Introduction

Sqoop is a tool designed to help users of large data import existing relational databases into their Hadoop clusters. Sqoop uses JDBC to connect to a database, examine each table’s schema, and auto-generate the necessary classes to import data into HDFS. It then instantiates a MapReduce job to read tables from the database via the DBInputFormat (JDBC-based InputFormat). Tables are read into a set of files loaded into HDFS. Both SequenceFile and text-based targets are supported. Sqoop also supports high-performance imports from select databases including MySQL.

This document describes how to get started using Sqoop to import your data into Hadoop.

The Sqoop Command Line

To execute Sqoop, run with Hadoop:

$ bin/hadoop jar contrib/sqoop/hadoop-$(version)-sqoop.jar (arguments)

NOTE:Throughput this document, we will use sqoop as shorthand for the above. i.e., $ sqoop (arguments)

You pass this program options describing the import job you want to perform.

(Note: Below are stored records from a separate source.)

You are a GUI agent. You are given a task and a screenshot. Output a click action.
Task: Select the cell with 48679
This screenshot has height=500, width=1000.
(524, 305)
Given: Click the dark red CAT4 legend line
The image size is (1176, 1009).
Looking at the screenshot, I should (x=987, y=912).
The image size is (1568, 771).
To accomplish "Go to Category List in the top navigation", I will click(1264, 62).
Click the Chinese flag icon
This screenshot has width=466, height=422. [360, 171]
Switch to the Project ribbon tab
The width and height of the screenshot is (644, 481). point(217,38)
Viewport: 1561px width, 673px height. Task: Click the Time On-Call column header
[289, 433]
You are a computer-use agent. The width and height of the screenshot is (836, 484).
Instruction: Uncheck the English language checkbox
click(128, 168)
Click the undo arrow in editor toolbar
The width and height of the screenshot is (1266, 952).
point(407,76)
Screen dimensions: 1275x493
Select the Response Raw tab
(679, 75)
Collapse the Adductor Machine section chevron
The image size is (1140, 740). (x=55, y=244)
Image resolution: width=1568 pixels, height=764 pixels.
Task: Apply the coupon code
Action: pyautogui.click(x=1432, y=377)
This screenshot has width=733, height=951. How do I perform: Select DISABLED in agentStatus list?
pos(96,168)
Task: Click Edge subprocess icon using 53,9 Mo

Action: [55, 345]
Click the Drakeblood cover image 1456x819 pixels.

If you need a hint, running Sqoop with --help will print out a list of all the command line options available. The sqoop(1) manual page will also describe Sqoop’s available arguments in greater detail. The manual page is built in $HADOOP_HOME/build/contrib/sqoop/doc/sqoop.1.gz. The following subsections will describe the most common modes of operation.

Connecting to a Database Server

Sqoop is designed to import tables from a database into HDFS. As such, it requires a connect string that describes how to connect to the database. The connect string looks like a URL, and is communicated to Sqoop with the --connect argument. This describes the server and database to connect to; it may also specify the port. e.g.:

$ sqoop --connect jdbc:mysql://database.example.com/employees

This string will connect to a MySQL database named employees on the host database.example.com. It’s important that you do not use the URL localhost if you intend to use Sqoop with a distributed Hadoop cluster. The connect string you supply will be used on TaskTracker nodes throughout your MapReduce cluster; if they’re told to connect to the literal name localhost, they’ll each reach a different database (or more likely, no database at all)! Instead, you should use the full hostname or IP address of the database host that can be seen by all your remote nodes.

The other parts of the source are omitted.